Passage given:
___
# Sword and Goldens



## ronnied78 (Apr 13, 2016)

Made it out Saturday morning. Left Emerald Coast Marine at 5 am. Goal was daytime sword and maybe deep dropping so didn't stop for any bait. Nice ride out able to run about 25 knots for the 60 mile trip to the Spur. No current but setup a drift not too far away from a sportfisher out there doing the same thing I guess. Started first drift in about 1525-1550' not much current with the wind no moving us too much either. Nothing really doing on that bait and on retrieve we had a slight tangle with a little action on the bait that we must have missed. Next bait goes don in the 1560-1600' range pretty quickly it's acting a little weird not sure if it's bite or not but we drop it down pull it up a couple times. I think something is wrong so we start bringing it up to check and make sure we aren't tangled again (this is my second time doing this and first time on my own with my own rigged baits...) when we clear the weight it is then that we realize we have a sword on.... He plays nice and we get him in the boat pretty easily and he's 50" right at 48#caught at 10:30. Not bad for beginners luck! tried to run WNW but the seas at this time are getting pretty rough so we rad due N to about 1000' and deep dropped and caught 6 golden tiles. Great day out and yes the waves picked up to steady 2-3s and we had a rough ride in with a bill fish sticking out of the box so all was well!!

Thanks for everyone on here for a few pointers!!!


----------



## fishsticker (Jan 11, 2009)

Congrats, wanted to go do the same but decided against it with the way the wind was behaving all week.


----------



## Durkee (Sep 21, 2015)

Nice work congrats on the sword. Good report..!


----------



## Solace (Apr 23, 2009)

Nice haul. We had no luck trolling the Edge for wahoo. And yes nasty wind and seas on the long ride home.


----------



## hjorgan (Sep 30, 2007)
___
Extracted data:
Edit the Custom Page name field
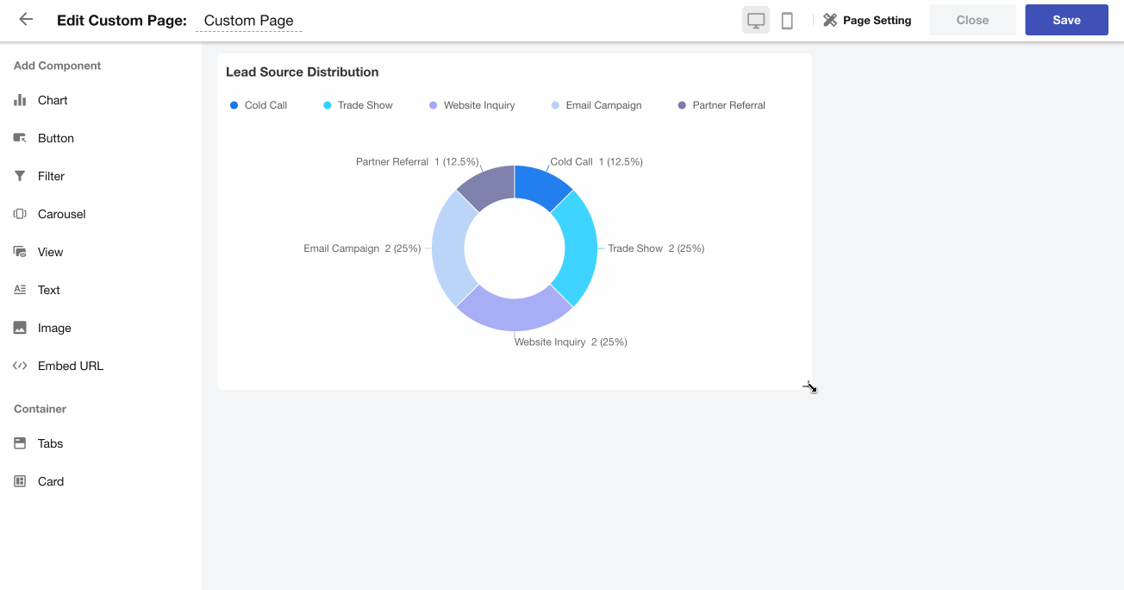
___
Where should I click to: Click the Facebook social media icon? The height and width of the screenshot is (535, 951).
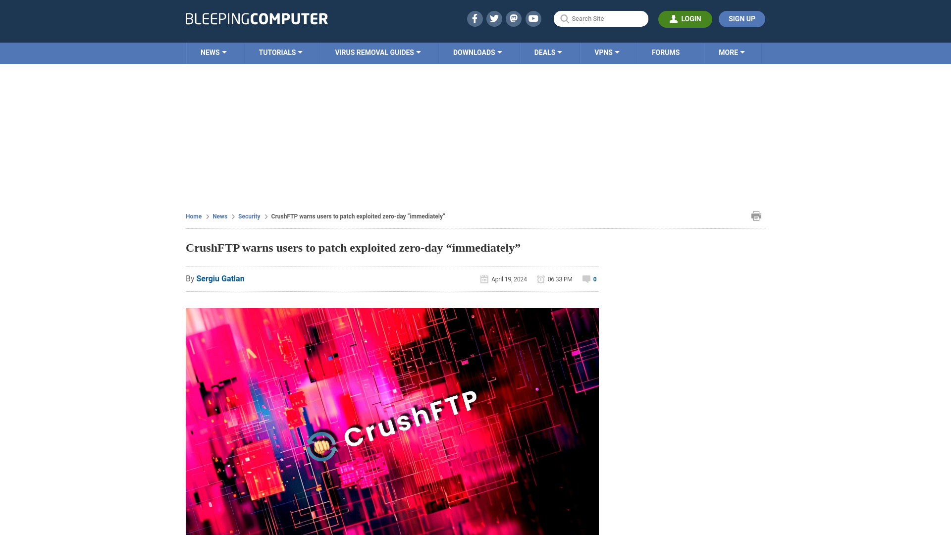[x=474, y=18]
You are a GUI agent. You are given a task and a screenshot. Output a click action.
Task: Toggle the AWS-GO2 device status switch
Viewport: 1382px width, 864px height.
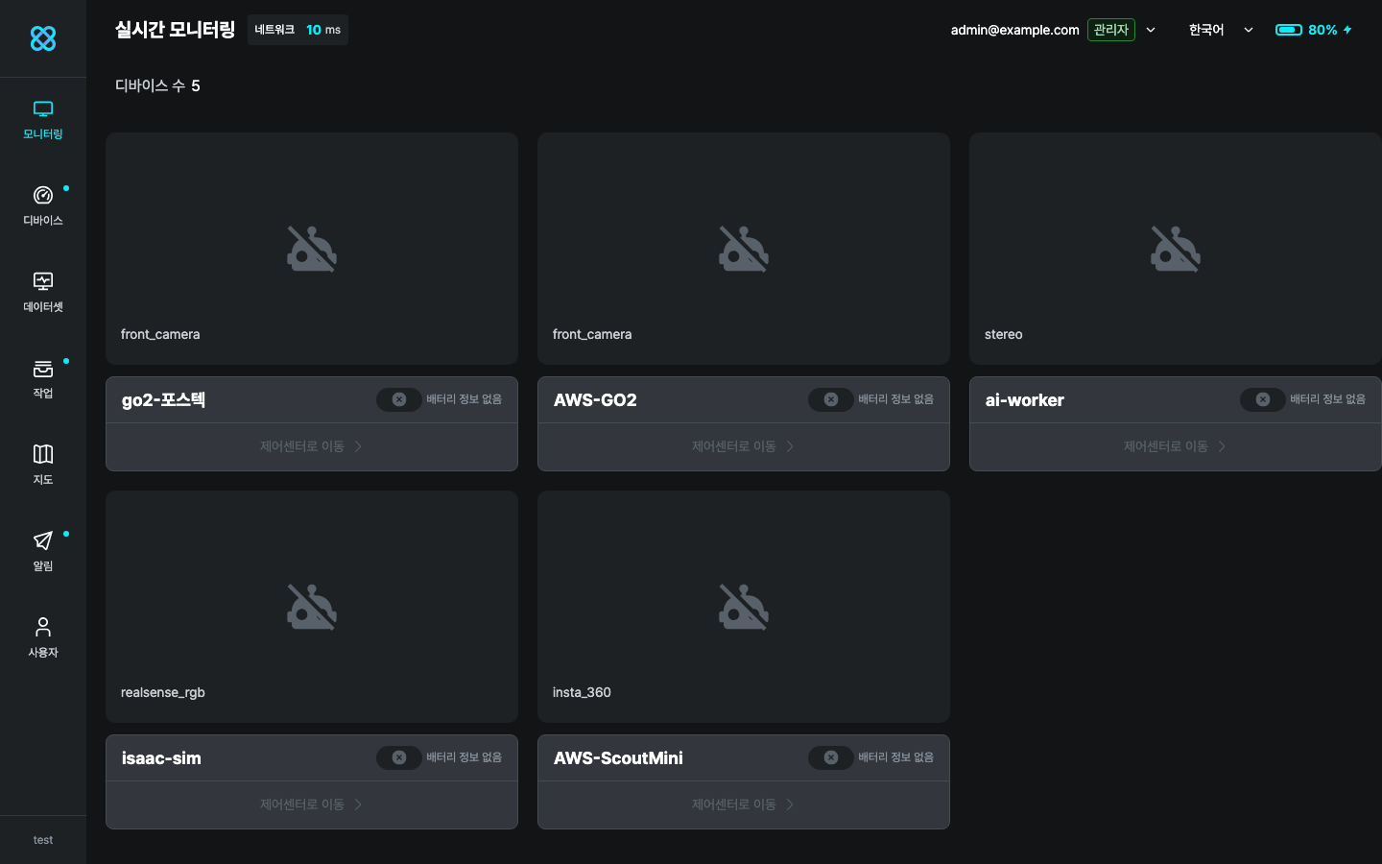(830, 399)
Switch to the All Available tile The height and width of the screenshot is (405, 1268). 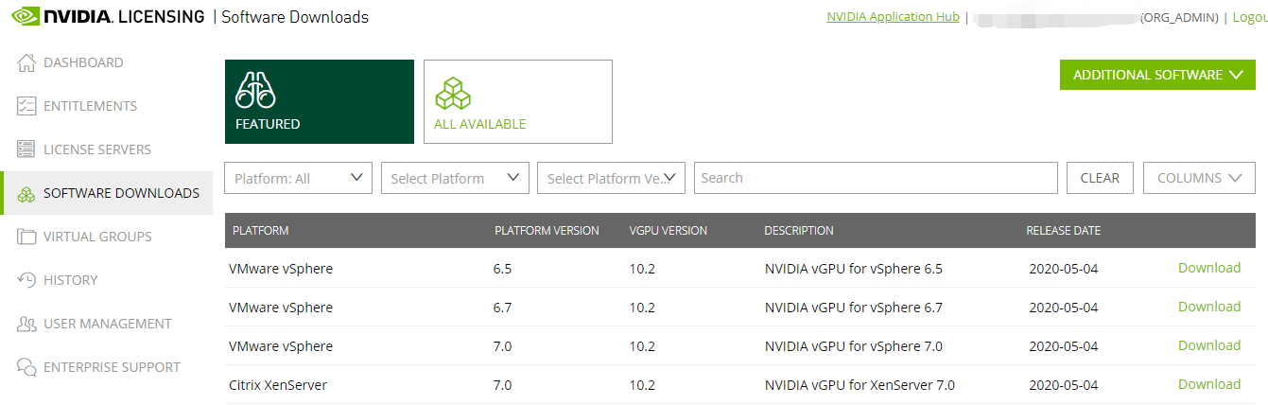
___
Transcribe everything in the swordfish trip thread from "## Durkee (Sep" down to "long ride home.".

Response below:
## Durkee (Sep 21, 2015)

Nice work congrats on the sword. Good report..!


----------



## Solace (Apr 23, 2009)

Nice haul. We had no luck trolling the Edge for wahoo. And yes nasty wind and seas on the long ride home.